Last edited by a moderator: Apr 26, 2005
2. Apr 25, 2005

### OlderDan

I'm sort of getting the picture here, but I don't understand the separation of P_dis-c and P_dis-r. Can you say what these are?

3. Apr 25, 2005

### physicsfun

Thanks Dan for looking at this thread... :]

P_dis-c and P_dis-r are the impulses during compression and restitution respectively. And I was told that they corresponds to the dissipative force F_dissipative (or F_dis).

But I'm not sure if I understand that... like are those P_dis-c and P_dis-r just corresponding to F_dis? What about F_elastic? Cos then what would happen to each of the two terms in the integral of the forces in equation (1)?

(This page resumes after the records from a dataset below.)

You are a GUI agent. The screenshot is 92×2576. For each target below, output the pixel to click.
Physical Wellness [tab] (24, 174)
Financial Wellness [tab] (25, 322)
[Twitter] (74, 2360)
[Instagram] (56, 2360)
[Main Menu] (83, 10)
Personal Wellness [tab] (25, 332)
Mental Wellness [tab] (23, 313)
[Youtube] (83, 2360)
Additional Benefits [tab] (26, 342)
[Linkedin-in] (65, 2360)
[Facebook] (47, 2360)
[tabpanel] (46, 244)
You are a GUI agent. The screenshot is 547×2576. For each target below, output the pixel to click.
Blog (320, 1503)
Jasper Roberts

... cos I know that integral of force over time is P (impulse)... but I'm not sure what does each of the integral of F_el and F_dis become..?

Thanks!!

Last edited by a moderator: Apr 25, 2005
4. Apr 25, 2005

### OlderDan

OK. This is beginning to make some sense. The model is that the forces between the spheres are separable into an elastic force and a dissipative force with their associated impulses. Since the elastic forces are functions only of x, and x goes from r1+r2 to some minimum value and then restores to r1+r2, the work done by those forces will integrate to zero regardless of impact time. On the other hand, the dissipative forces are proportional to velocity as well as a function of |x|, and since velocity changes direction. they are going to do work against the spheres at all times. That is why they dissipate energy.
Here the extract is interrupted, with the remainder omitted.